German and French Services Boom, Factory Squeeze May Be Easing
(Bloomberg) -- Europe’s two largest economies reported a boom in service-sector activity in June as the region starts to unlock, and the first signs emerged that supply strains for manufacturers might be starting to ease.
Purchasing managers’ indexes for Germany and France showed private-sector economic activity picking up, with services growth the fastest in years.
While French manufacturing growth slowed to a four-month low as businesses were hit by worsening supply chain difficulties, German factories were able to see light at the end of the tunnel.
“Supply shortages still remain widespread” in Germany, said IHS Markit Associate Director Phil Smith. “But a fall in the number of goods producers reporting longer lead times and rising materials prices are perhaps the first signs that the worst of the disruption has now passed.”
Price pressures increased further in both countries.

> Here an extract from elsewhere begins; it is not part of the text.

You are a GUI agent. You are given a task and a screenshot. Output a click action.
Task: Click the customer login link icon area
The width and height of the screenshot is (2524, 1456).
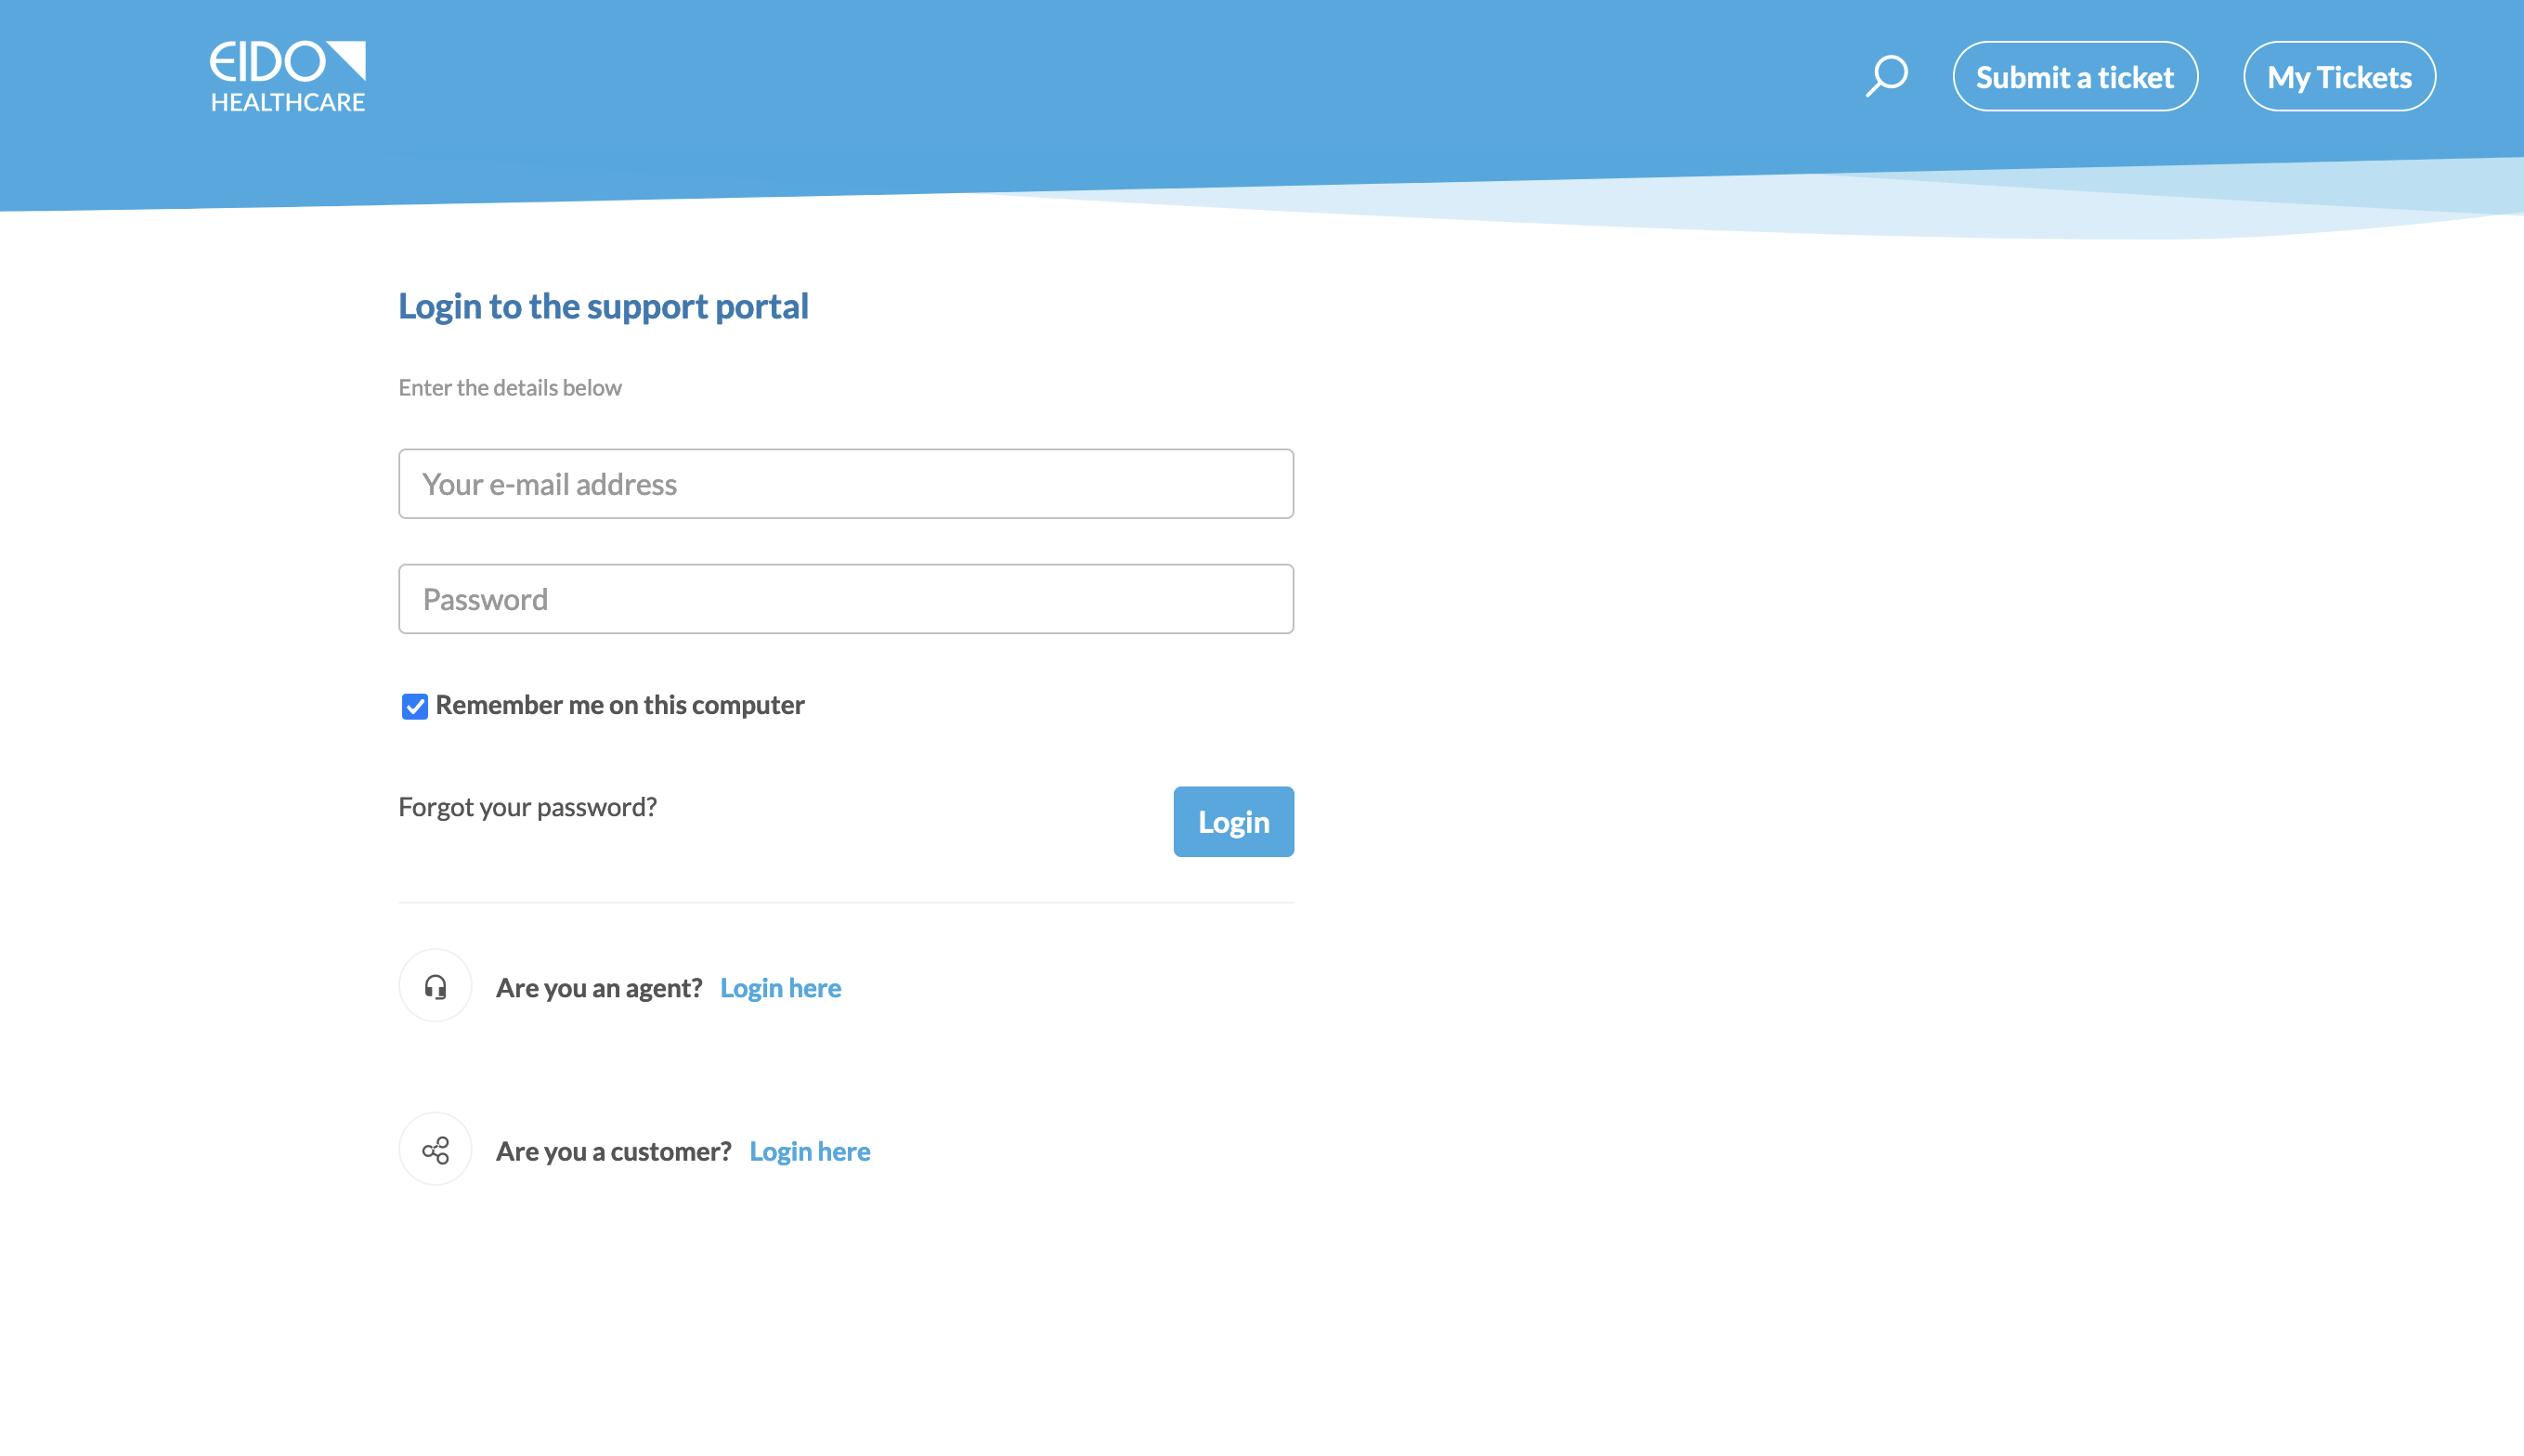[436, 1150]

That’s a trend the European Central Bank is watching carefully as it judges the future of its monetary stimulus. Input prices for services in Germany rose at the fastest pace since IHS Markit started collecting the data.
The European PMIs contrasted with Japan, where a similar survey showed private-sector activity contracting, led by services. Some business restrictions remain in place to prevent flareups of the virus in the nation as it prepares for the Tokyo summer Olympics next month.